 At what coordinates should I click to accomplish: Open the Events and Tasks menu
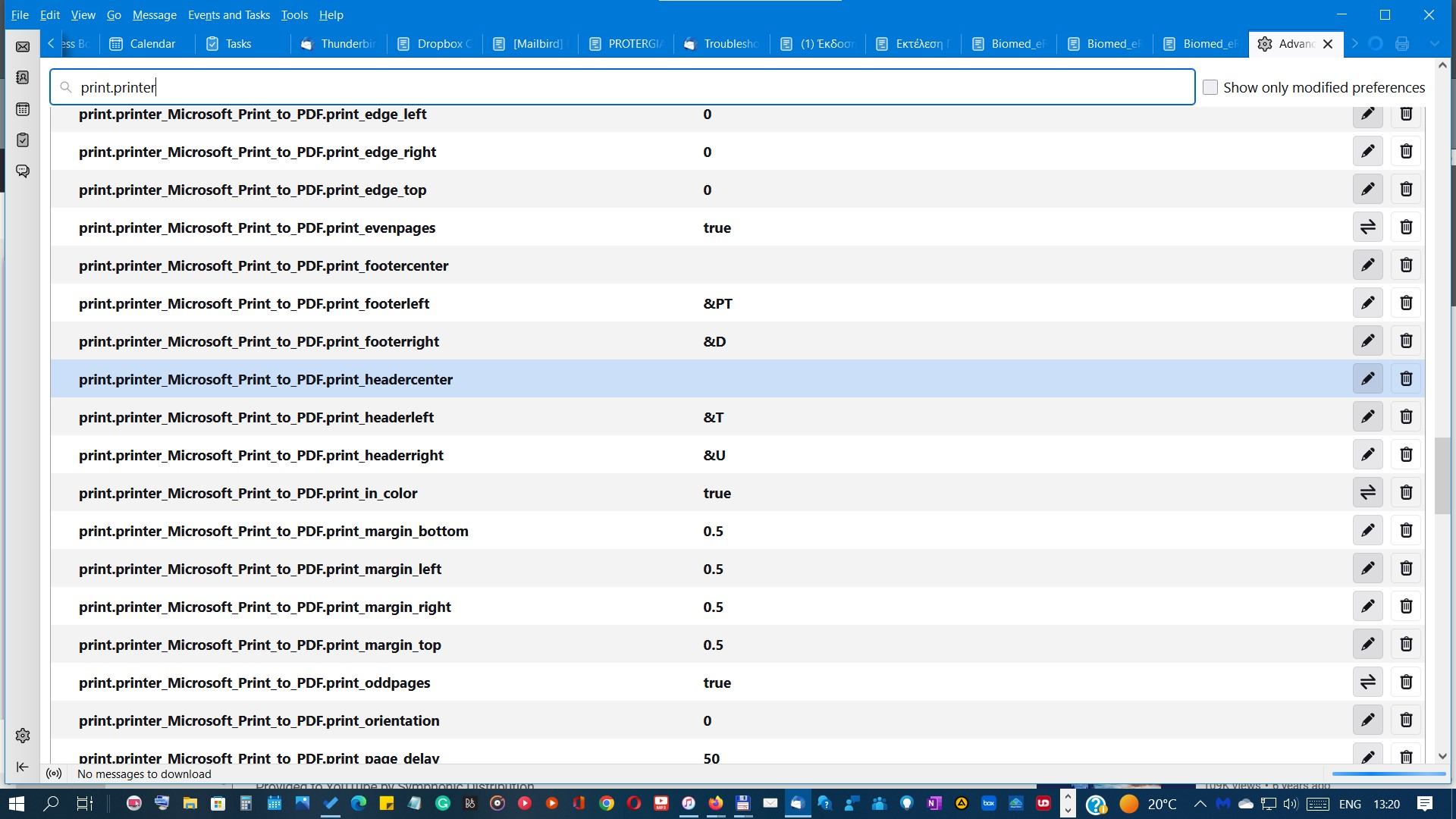point(228,14)
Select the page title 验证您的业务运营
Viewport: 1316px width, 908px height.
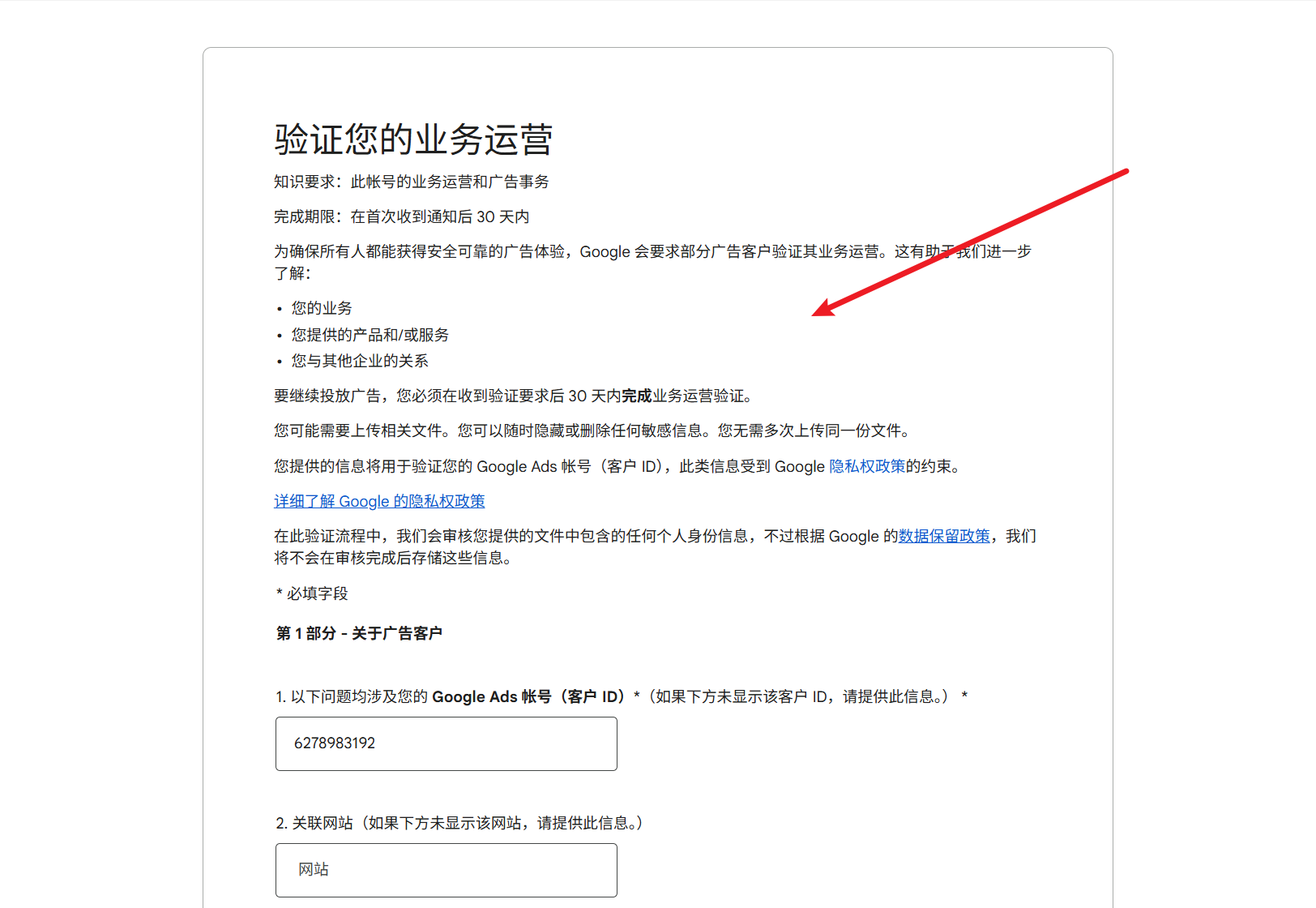(x=413, y=139)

_ _ _ _ _ _ _

• _Activity_: Pictures stay out; everything else in the listing above gets repeated exactly.

• _Answer space_:
 At what coordinates should I click to accomplish: Open the Events and Tasks menu
point(228,14)
Select the page title 验证您的业务运营
Viewport: 1316px width, 908px height.
(x=413, y=139)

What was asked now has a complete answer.